-- Excerpted records follows --

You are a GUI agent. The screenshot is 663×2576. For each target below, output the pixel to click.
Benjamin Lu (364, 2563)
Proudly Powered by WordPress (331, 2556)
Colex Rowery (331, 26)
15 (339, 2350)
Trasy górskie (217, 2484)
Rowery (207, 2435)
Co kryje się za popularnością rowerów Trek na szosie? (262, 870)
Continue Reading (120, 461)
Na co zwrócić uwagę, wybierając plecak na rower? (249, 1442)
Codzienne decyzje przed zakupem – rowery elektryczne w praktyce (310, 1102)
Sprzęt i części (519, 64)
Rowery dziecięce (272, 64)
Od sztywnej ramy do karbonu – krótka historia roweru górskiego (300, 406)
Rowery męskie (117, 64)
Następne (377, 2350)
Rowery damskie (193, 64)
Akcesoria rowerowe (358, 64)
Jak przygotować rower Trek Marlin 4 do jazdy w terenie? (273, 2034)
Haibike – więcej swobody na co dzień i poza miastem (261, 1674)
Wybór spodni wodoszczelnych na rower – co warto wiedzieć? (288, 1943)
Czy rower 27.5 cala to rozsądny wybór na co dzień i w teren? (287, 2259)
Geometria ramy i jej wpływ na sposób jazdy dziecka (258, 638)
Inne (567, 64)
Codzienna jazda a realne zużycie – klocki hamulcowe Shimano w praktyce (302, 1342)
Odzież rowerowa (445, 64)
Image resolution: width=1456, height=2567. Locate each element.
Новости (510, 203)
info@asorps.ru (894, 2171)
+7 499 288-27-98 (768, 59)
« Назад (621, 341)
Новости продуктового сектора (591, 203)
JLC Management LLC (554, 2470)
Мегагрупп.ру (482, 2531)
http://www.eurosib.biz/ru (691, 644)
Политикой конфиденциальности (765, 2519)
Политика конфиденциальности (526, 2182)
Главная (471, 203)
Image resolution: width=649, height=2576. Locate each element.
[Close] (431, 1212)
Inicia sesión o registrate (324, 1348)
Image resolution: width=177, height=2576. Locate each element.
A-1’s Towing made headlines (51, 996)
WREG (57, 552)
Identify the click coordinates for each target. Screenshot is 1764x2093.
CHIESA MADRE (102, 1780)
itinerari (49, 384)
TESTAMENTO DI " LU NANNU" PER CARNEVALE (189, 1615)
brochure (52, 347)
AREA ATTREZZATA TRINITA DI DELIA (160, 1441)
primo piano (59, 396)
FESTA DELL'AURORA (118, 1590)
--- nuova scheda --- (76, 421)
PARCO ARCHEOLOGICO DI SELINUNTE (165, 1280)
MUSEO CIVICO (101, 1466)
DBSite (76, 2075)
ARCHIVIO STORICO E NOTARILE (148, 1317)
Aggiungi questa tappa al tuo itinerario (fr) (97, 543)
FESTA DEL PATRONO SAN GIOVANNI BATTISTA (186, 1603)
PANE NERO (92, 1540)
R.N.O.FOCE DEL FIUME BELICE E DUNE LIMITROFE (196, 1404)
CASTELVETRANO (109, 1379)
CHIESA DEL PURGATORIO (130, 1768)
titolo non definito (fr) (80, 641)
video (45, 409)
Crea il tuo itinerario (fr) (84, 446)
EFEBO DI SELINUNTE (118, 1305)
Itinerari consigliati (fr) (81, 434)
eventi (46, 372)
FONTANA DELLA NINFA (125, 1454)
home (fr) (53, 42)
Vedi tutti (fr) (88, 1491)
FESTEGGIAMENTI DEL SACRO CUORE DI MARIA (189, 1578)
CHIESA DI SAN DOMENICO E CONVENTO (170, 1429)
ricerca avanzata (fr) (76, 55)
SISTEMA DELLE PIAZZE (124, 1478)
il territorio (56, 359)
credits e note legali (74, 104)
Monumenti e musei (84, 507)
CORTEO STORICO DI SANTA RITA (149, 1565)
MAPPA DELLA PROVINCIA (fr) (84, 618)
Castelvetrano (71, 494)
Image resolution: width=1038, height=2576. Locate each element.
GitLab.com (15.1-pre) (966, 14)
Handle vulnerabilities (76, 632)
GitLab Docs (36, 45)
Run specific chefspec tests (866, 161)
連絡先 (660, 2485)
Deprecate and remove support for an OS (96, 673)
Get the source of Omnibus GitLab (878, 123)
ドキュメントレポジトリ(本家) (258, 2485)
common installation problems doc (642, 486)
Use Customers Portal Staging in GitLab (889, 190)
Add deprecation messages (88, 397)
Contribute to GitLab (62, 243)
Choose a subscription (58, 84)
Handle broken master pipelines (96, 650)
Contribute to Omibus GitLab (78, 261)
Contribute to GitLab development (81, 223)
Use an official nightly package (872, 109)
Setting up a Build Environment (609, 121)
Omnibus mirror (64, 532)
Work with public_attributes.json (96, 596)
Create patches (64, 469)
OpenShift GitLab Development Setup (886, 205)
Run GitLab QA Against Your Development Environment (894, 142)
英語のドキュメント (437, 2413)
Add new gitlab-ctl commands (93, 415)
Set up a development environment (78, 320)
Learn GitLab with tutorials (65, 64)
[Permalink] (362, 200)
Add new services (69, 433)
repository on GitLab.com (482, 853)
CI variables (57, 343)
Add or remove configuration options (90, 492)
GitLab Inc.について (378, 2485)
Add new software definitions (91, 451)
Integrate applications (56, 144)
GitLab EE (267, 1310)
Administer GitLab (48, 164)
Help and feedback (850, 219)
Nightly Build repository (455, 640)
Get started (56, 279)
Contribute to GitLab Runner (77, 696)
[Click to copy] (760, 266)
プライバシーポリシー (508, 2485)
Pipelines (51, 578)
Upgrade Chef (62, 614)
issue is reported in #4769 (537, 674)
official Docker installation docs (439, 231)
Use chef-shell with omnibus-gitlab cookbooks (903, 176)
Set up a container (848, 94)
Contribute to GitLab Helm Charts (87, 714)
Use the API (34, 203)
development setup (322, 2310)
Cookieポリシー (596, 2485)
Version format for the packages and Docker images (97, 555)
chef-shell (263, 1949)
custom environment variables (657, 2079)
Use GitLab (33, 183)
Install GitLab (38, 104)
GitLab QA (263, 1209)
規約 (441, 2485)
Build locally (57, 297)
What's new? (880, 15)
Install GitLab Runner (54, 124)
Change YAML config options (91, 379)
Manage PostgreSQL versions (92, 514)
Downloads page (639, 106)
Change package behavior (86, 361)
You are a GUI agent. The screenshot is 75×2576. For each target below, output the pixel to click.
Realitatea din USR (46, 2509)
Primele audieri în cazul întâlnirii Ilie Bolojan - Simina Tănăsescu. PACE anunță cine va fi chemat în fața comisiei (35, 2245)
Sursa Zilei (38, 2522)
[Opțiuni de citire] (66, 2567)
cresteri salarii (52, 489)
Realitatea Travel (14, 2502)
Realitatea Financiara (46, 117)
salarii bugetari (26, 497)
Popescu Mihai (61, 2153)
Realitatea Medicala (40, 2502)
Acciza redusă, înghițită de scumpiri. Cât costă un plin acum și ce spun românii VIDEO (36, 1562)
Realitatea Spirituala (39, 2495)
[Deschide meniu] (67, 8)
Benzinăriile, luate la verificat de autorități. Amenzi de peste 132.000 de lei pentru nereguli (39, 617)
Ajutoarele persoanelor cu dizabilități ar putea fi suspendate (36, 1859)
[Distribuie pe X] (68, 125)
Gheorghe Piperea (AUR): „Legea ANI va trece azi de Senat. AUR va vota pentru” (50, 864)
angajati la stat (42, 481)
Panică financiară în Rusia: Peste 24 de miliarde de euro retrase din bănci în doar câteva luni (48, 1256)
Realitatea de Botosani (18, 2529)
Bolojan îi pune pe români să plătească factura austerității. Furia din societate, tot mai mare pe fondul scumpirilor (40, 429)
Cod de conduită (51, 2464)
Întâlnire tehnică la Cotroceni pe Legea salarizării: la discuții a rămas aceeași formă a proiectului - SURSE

-- Excerpted records concluded --

• [Task details] Search the entries for the word "output". Copy each line where it appears.

• [Solution to this task]
You are a GUI agent. The screenshot is 663×2576. For each target below, output the pixel to click.
You are a GUI agent. The screenshot is 75×2576. For each target below, output the pixel to click.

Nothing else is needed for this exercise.